§ **Aim of the exercise**:
Starting at the line that contains "Instruction: Click the", print each line exactly through the end of the listing. Skip any pictures and add nothing.

§ **Record extracts**:
----------------

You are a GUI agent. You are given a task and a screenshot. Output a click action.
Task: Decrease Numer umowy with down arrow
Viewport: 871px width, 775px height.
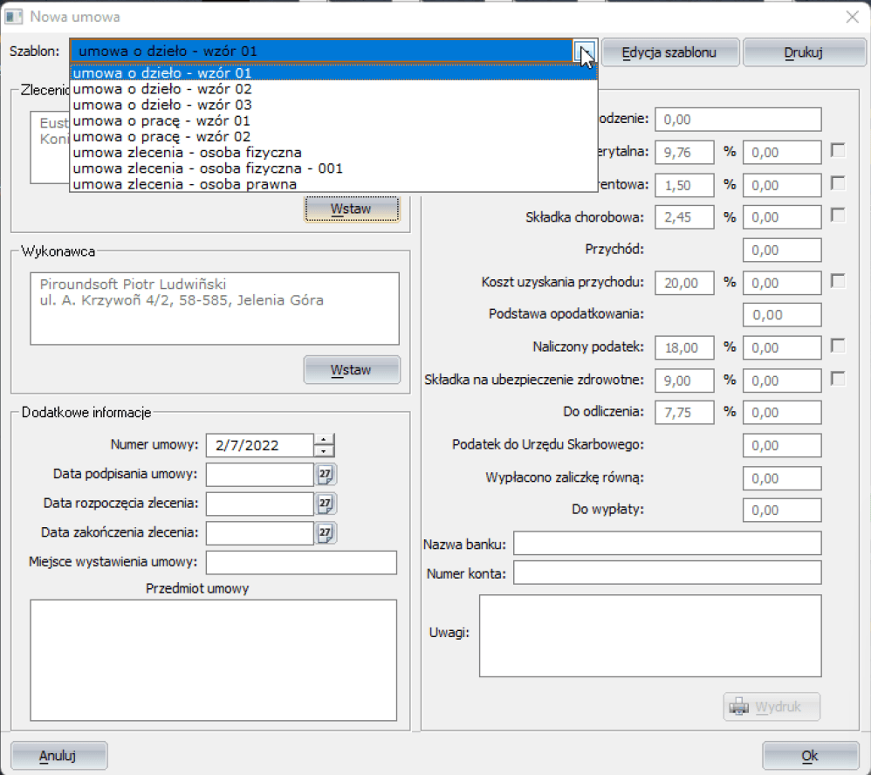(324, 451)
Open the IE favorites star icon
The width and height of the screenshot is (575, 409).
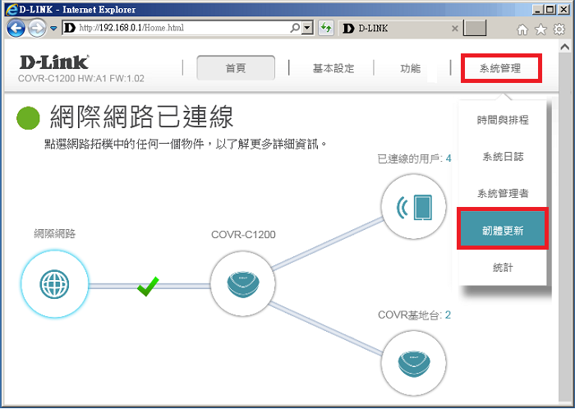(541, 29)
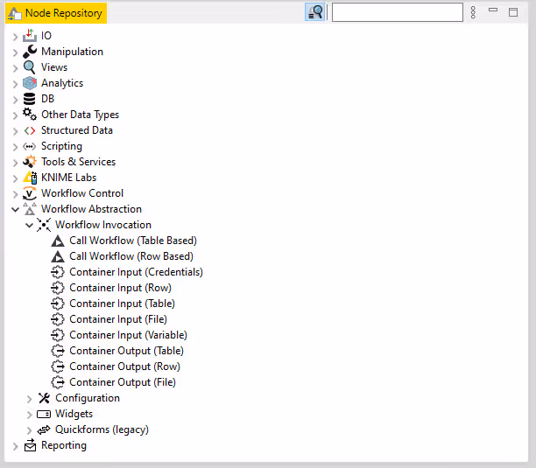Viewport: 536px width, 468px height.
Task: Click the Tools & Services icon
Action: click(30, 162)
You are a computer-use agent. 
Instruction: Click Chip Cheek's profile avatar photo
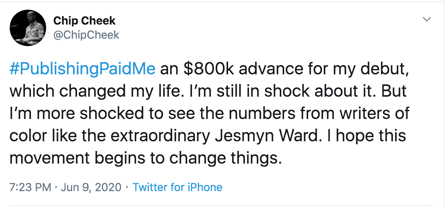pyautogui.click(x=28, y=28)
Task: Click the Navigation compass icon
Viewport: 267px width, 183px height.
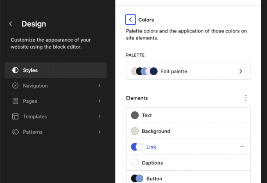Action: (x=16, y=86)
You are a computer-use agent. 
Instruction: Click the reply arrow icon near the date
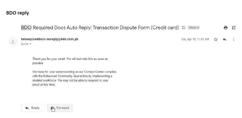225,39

----------------

§ **Your response**:
Instruction: Click the reply arrow icon near the date
225,39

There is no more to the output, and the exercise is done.